→ Texto a ler
===

O Litoral Norte está a ter hoje registos de temperaturas máximas mais elevada que teve em muitos dias de Agosto e Setembro.


----------



## Joaopaulo (16 Dez 2015 às 13:05)

Boas,
Por aqui logo pela manhã as temperaturas eram bastante amenas, mínima de *17ºC* 

Agora o céu apresenta nebulosidade alta, estão* 20,9ºC* com humidade apenas nos *33%*. Vento morno a soprar de SSE a *18km/h*

Francelos mais próximo do mar , segue com *22ºC* , a mínima foi de *18,1ºC*

IPMA - Temperaturas às 12h


----------



## qwerl (16 Dez 2015 às 14:13)

Boas
Mínima de *18,1ºC*(!) O termómetro hoje às 8h marcava *19,7ºC*
Agora estão *22,2ºC *(já foi aos 22,7), céu nublado por nuvens altas e um vento morno. Dia mais quente que muitos dias de verão, mais um bocado e tinha uma noite tropical a 8 dias do Natal


----------



## james (16 Dez 2015 às 19:57)

Ainda estão uns amenissimos 17 graus,  hoje foi seguramente um dos dias mais quentes de sempre de dezembro.


----------



## João Pedro (16 Dez 2015 às 20:44)

Boas,

Dia de primavera hoje pelo Porto. Máxima de 22,2ºC pelas 14h30. A mínima é a que se regista neste momento: 15,2ºC.


----------



## qwerl (16 Dez 2015 às 22:33)

Boa noite

Máxima de *22,7ºC*
Mínima por volta das 20h30 de *12,2ºC*
Agora estou com *17,1ºC *(parece impossível mas a temperatura subiu 5ºC em menos de 2 horas, isto de noite).
Ovar, a menos de 5km daqui, está com *12,1ºC*
Há algumas estações aqui perto com temperaturas de 12ºC e há outras com temperaturas à volta dos 17/18ºC


----------



## João Pedro (16 Dez 2015 às 22:55)

Por aqui a temperatura também subiu; 15,8ºC neste momento.


----------



## qwerl (16 Dez 2015 às 23:48)

*19,0ºC *agora e um vento moderado morno, há 3 horas estavam *12,2ºC*. O dia de hoje não pára de me surpreender.. Será que vamos ter uma noite tropical em Dezembro?


----------



## james (17 Dez 2015 às 00:00)

Por aqui, também sigo com uns incríveis 18 graus!!!!!!

E está o céu limpo! 

Ainda me lembro das frias lestadas nesta época do ano , mas a Sibéria e a Europa Central não estão  suficientemente frias, só chega cá um bafo ameno, faz lembrar um pouco o verão.


----------



## qwerl (17 Dez 2015 às 00:16)

E agora despeço-me com uns normalíssimos* 19,4ºC *e o vento cada vez mais intenso, que já se faz ouvir.


----------



## james (17 Dez 2015 às 01:27)

===

→ Informação extraída
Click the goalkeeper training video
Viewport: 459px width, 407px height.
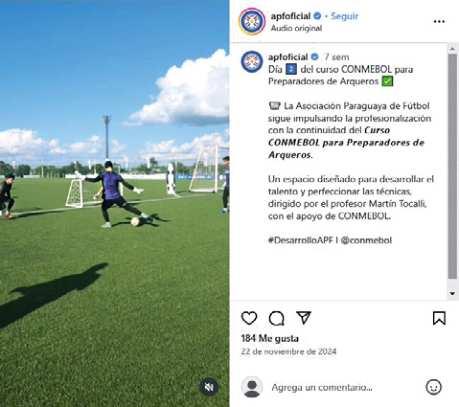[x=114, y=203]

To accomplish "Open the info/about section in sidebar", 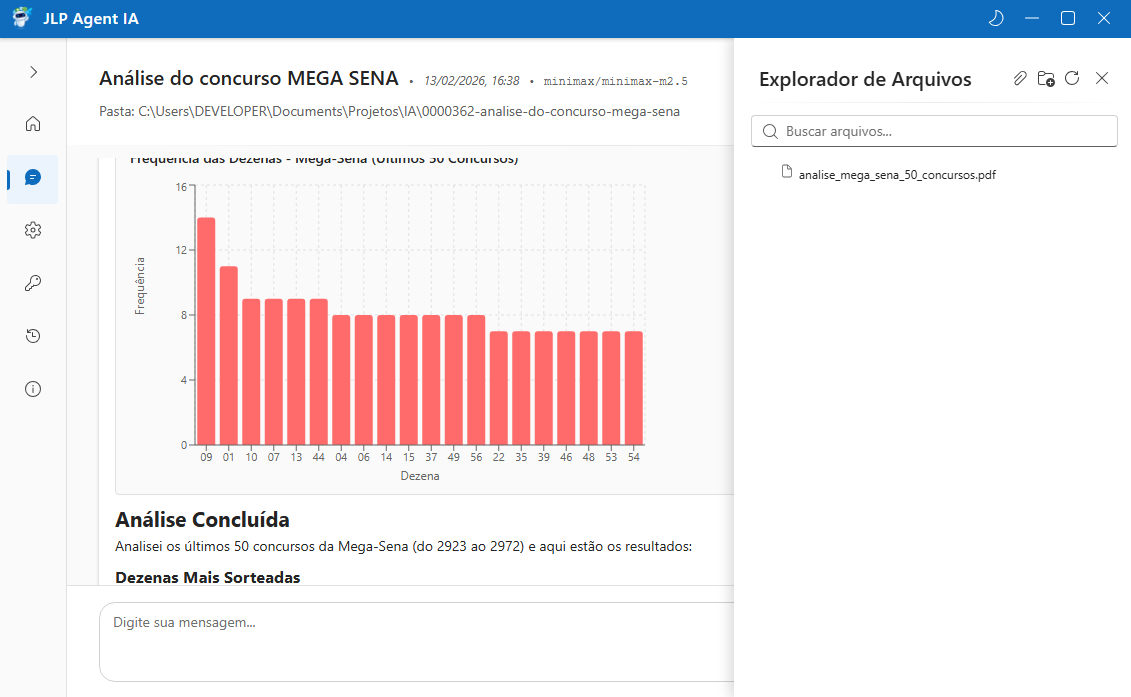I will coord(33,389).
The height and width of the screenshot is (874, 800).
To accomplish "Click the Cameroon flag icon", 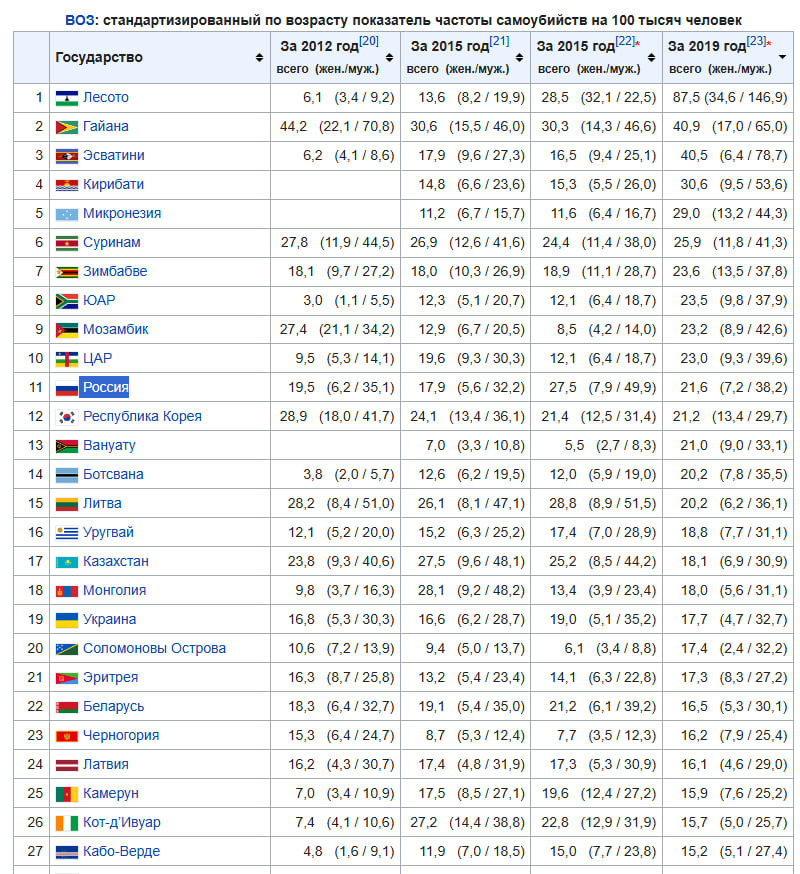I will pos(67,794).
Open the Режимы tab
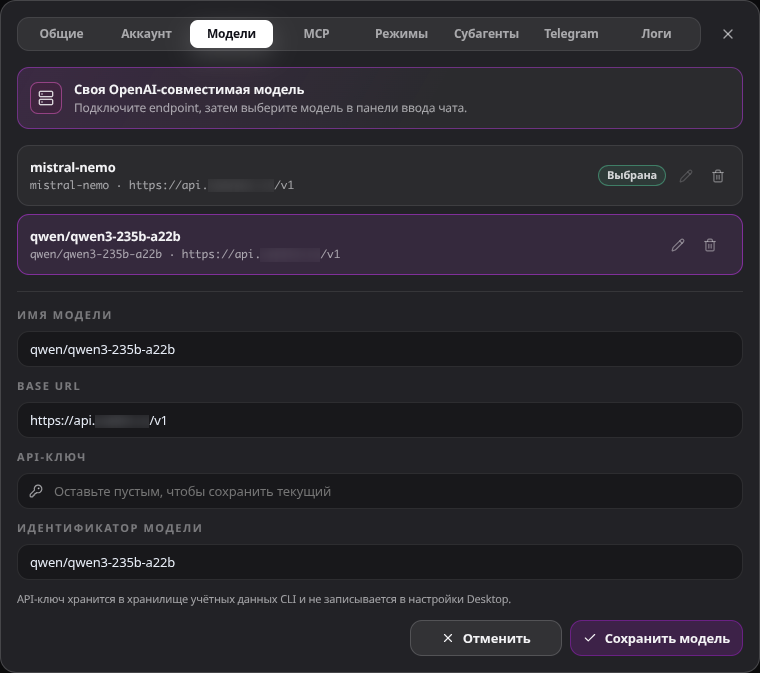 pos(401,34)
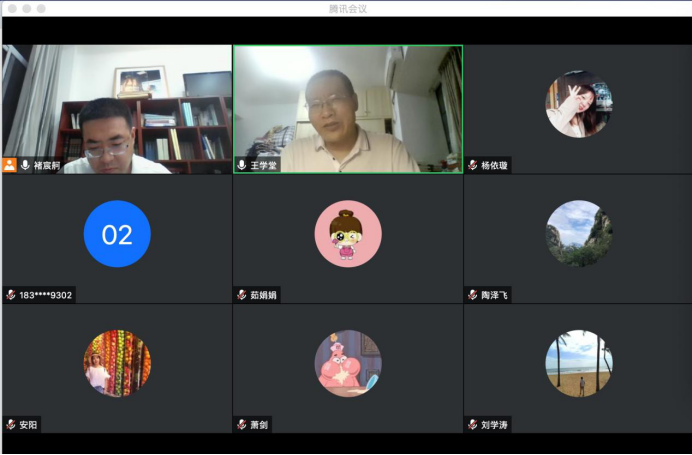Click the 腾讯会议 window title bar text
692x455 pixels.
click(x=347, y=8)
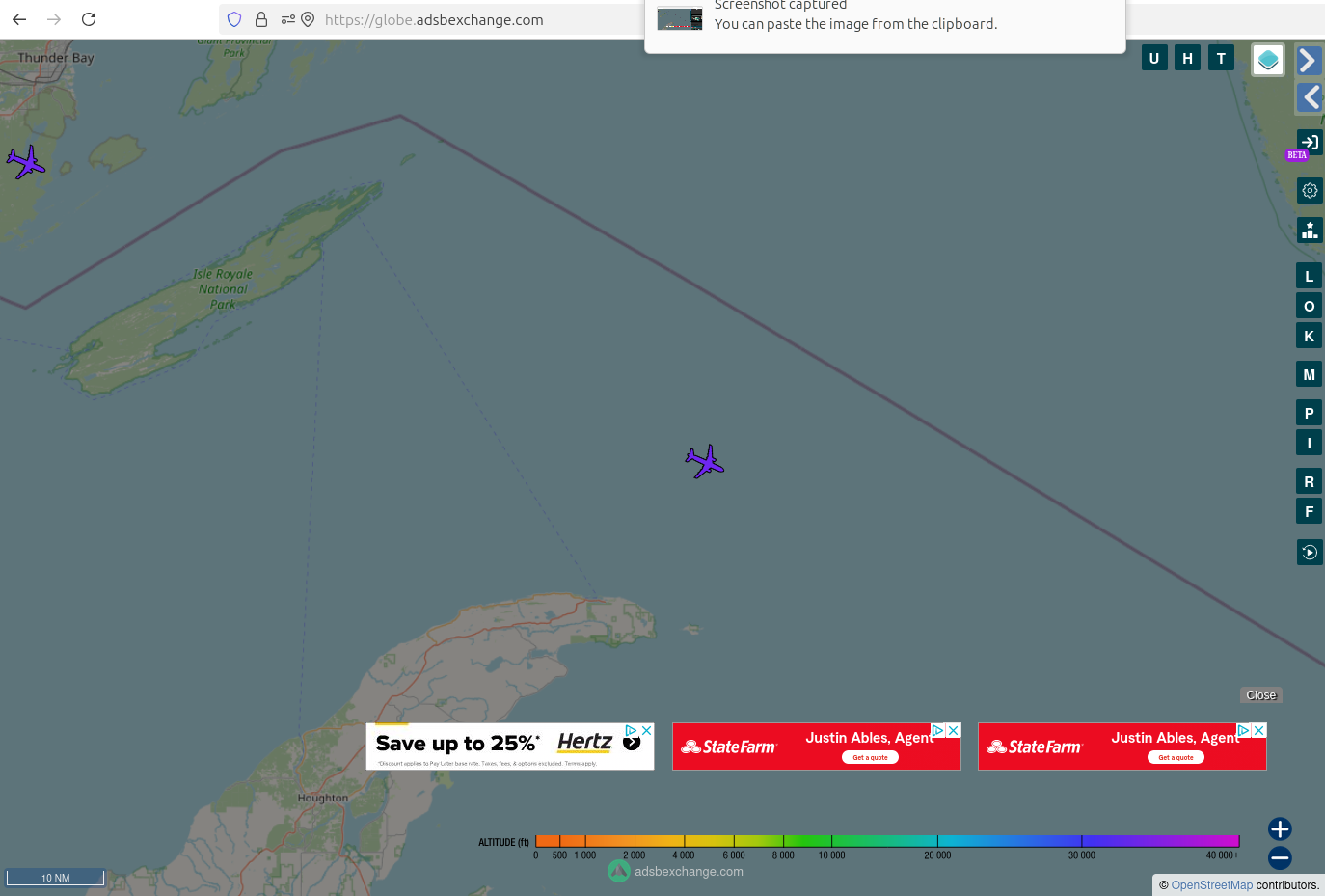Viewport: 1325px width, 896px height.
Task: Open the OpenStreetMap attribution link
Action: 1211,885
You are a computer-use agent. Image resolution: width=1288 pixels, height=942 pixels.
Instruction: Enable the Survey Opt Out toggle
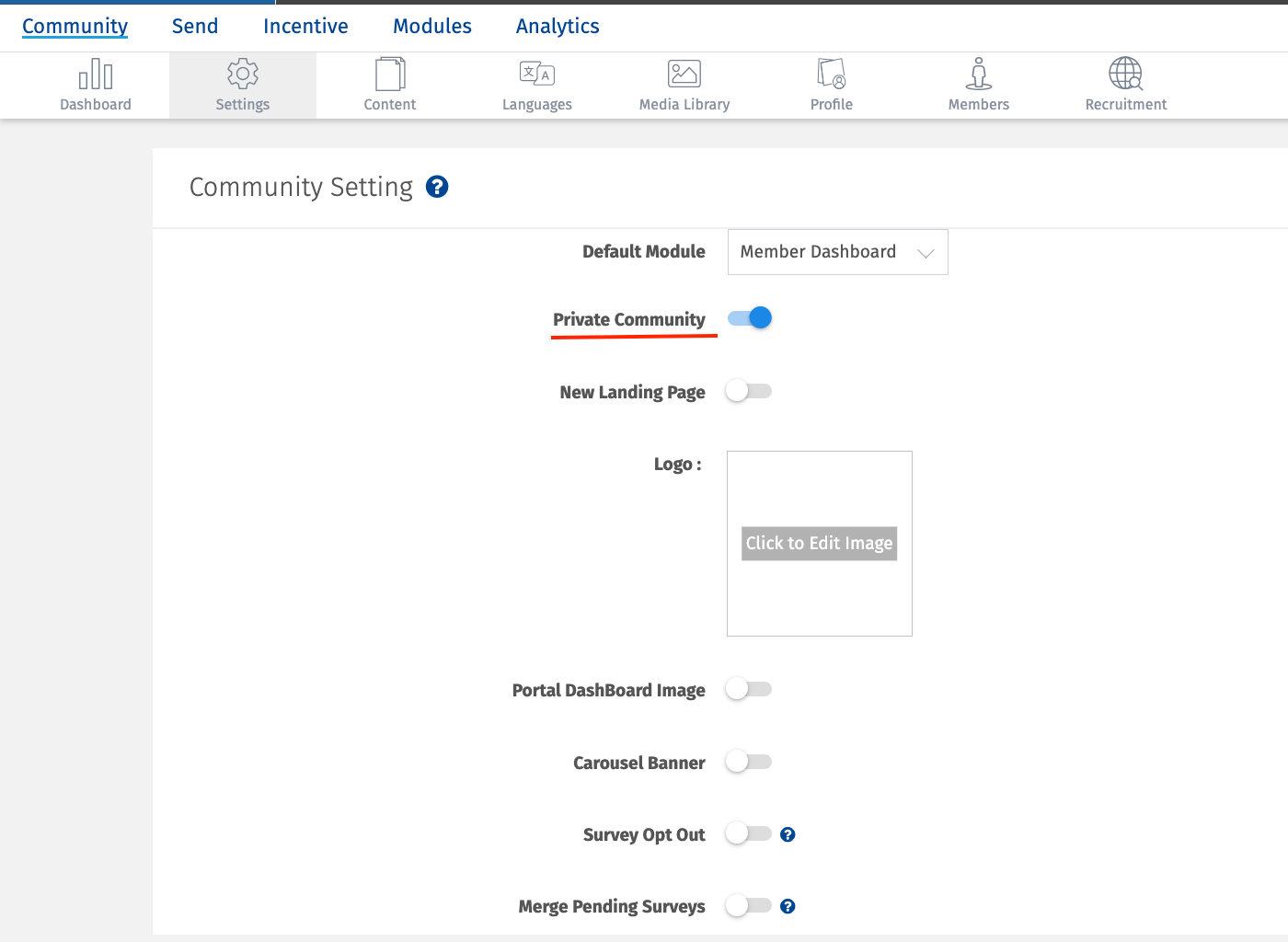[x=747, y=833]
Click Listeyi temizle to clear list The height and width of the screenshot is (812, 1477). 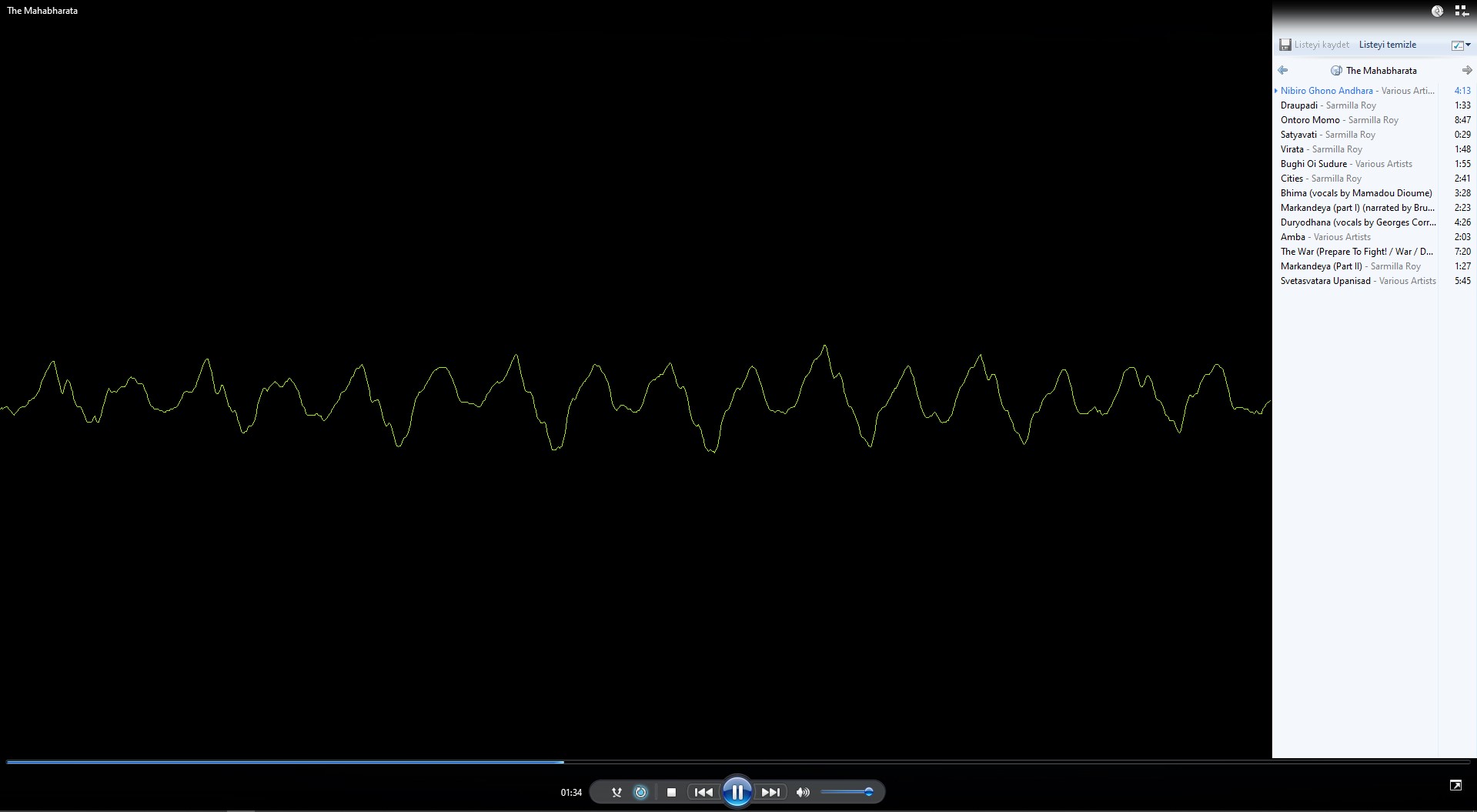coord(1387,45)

===

→ Enunciado
Traduza para inglês esta frase da conversa sobre as temperaturas de dezembro: «Por aqui a temperatura também subiu; 15,8ºC neste momento.»

→ Resposta
Around here the temperature also rose; 15.8ºC right now.